_STATED PROBLEM 1_.
In the energy balance text, what do r and h denote?
_STATED PROBLEM 2_.
Do these statements agree with the energy balance text? (a) The body force b and body couple l are taken per unit volume. (b) The body force and body couple give rise to surface tractions t and m. (c) The remaining contributions to the energy balance come only from thermal sources. Answer yes or no for each, quoting the deciding words.

The rate of increase of energy in the volume ω with boundary ∂ω and exterior unit normal n is

\begin{matrix} W_{entrant} = \int_{∂ω} - (v . n) (\frac{1}{2} ρ v . v + \frac{1}{2} ρ ν i ν^{t}) da . \end{matrix}

(21)

The remaining contributions to the energy balance stem from non-mechanical (thermal) sources and external forces, with the former expressed as

\begin{matrix} W_{thermal} = \int_{ω} ρrdω + \int_{∂ω} hda, \end{matrix}

(22)

here, r and h denote the radiation heat source and the conductive heat flux, respectively, with the heat flux vector q related to h through $h = - q \cdot n$ . Regarding mechanical power, we assume the presence of a body force b and a body couple l per unit mass. These give rise to corresponding surface tractions t and m. Consequently, the power associated with these mechanical forces can be expressed as

\begin{matrix} W_{mech} = \int_{ω} (b . ρ v + l . ρ ν) dω + \int_{∂ω} (t . v + m . ν) da . \end{matrix}

(23)

Accounting for all of the above contributions, the energy balance requires that

\begin{matrix} \frac{\partial}{∂t} (T + U) = W_{entrant} + W_{thermal} + W_{mech} . \end{matrix}

(24)

_DATA EXCERPT_.
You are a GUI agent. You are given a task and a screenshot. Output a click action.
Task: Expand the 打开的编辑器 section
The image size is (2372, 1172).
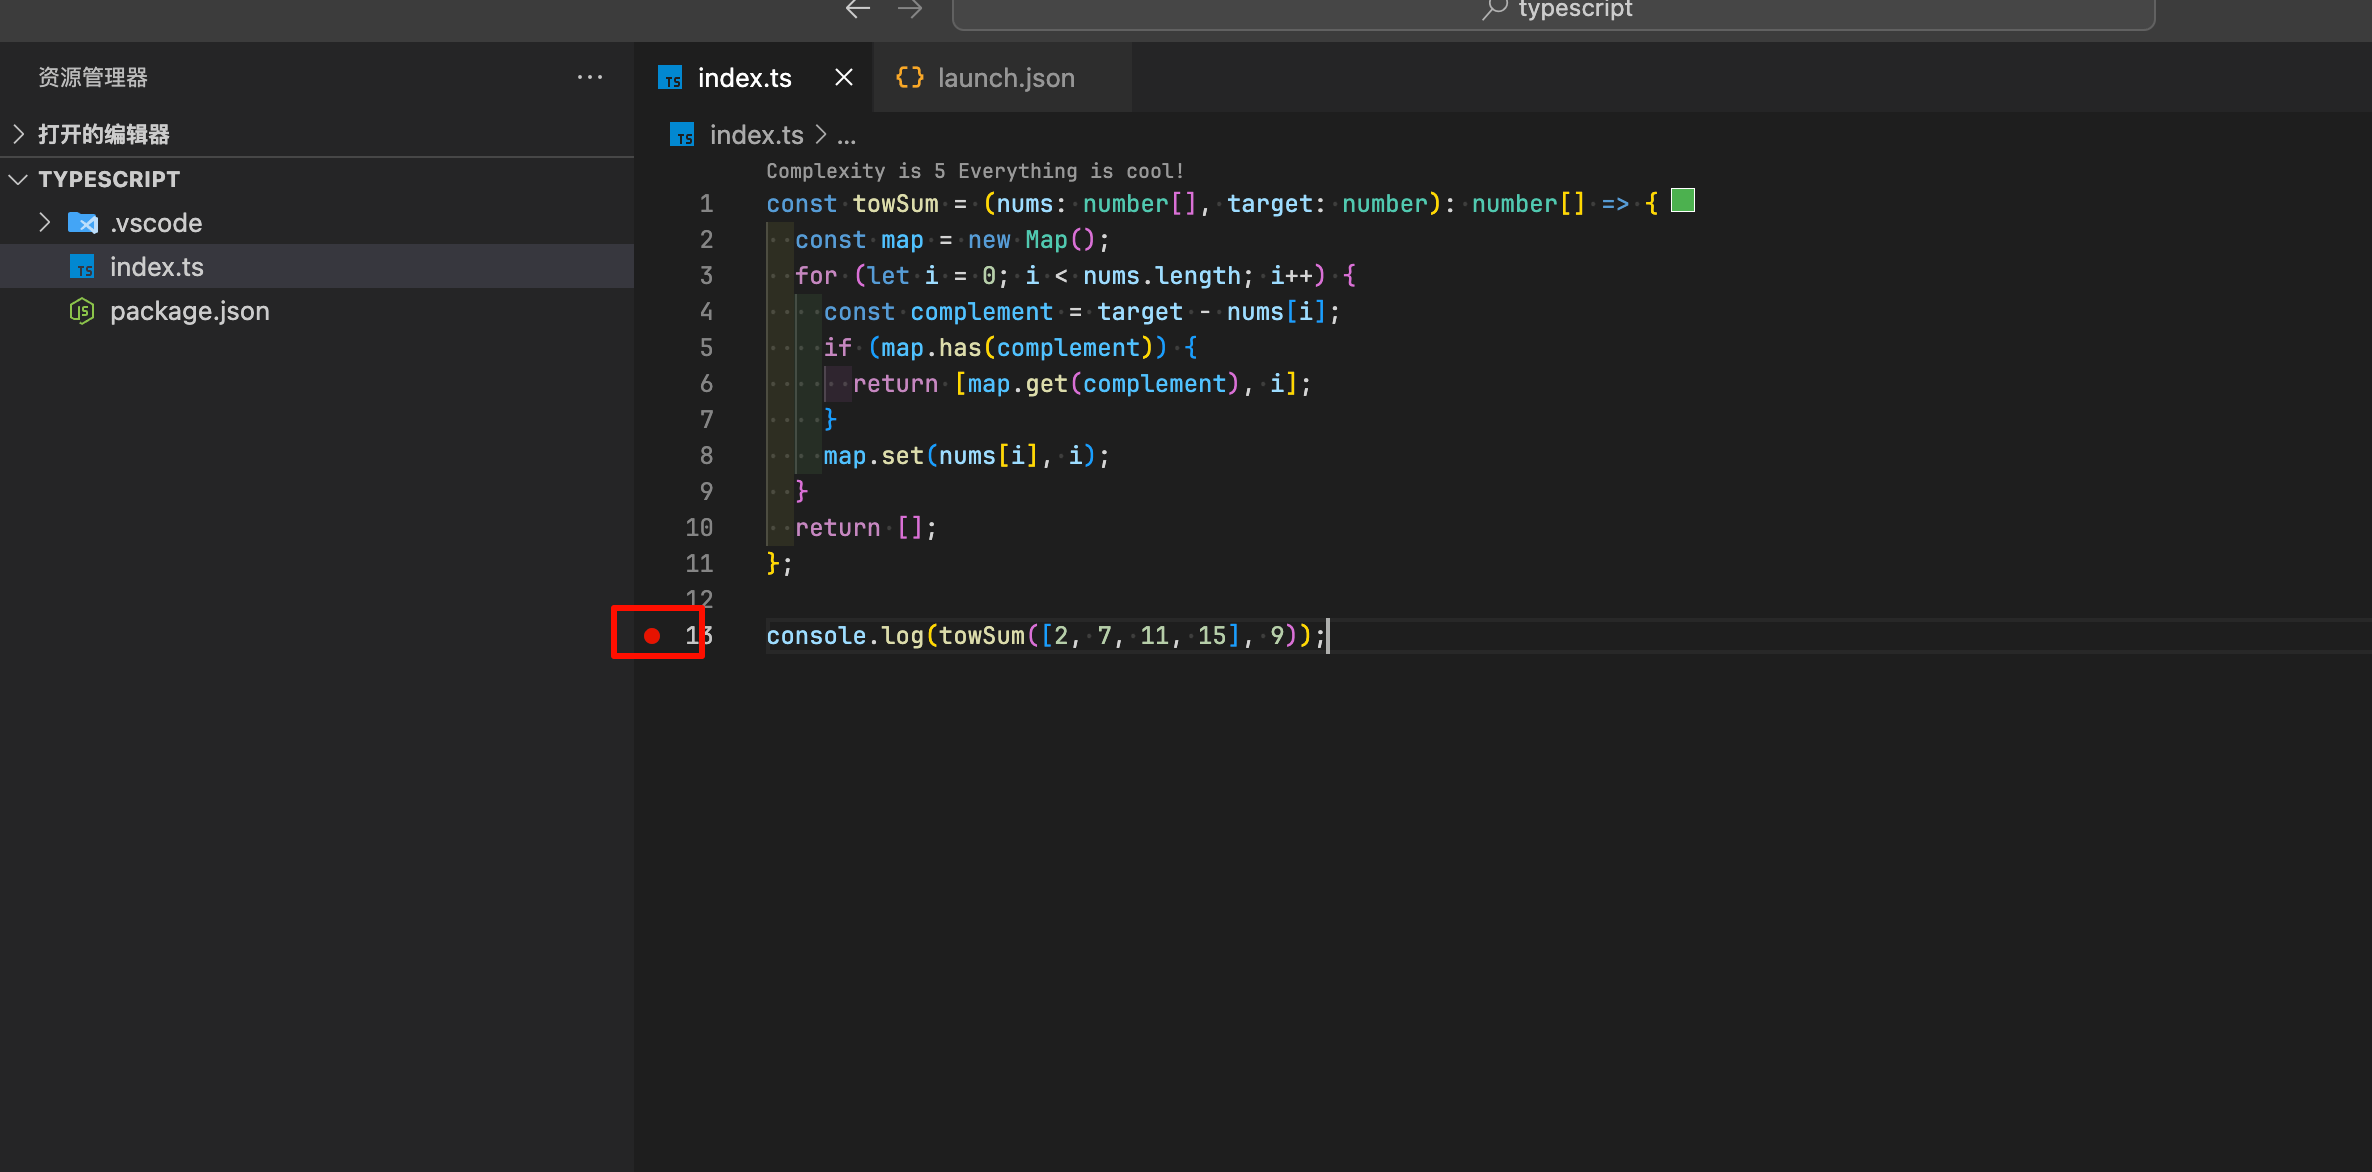click(19, 134)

_RESULT 1_.
r denotes the radiation heat source and h denotes the conductive heat flux.

_RESULT 2_.
(a) No: "we assume the presence of a body force b and a body couple l per unit mass"
(b) Yes: "These give rise to corresponding surface tractions t and m."
(c) No: "stem from non-mechanical (thermal) sources and external forces"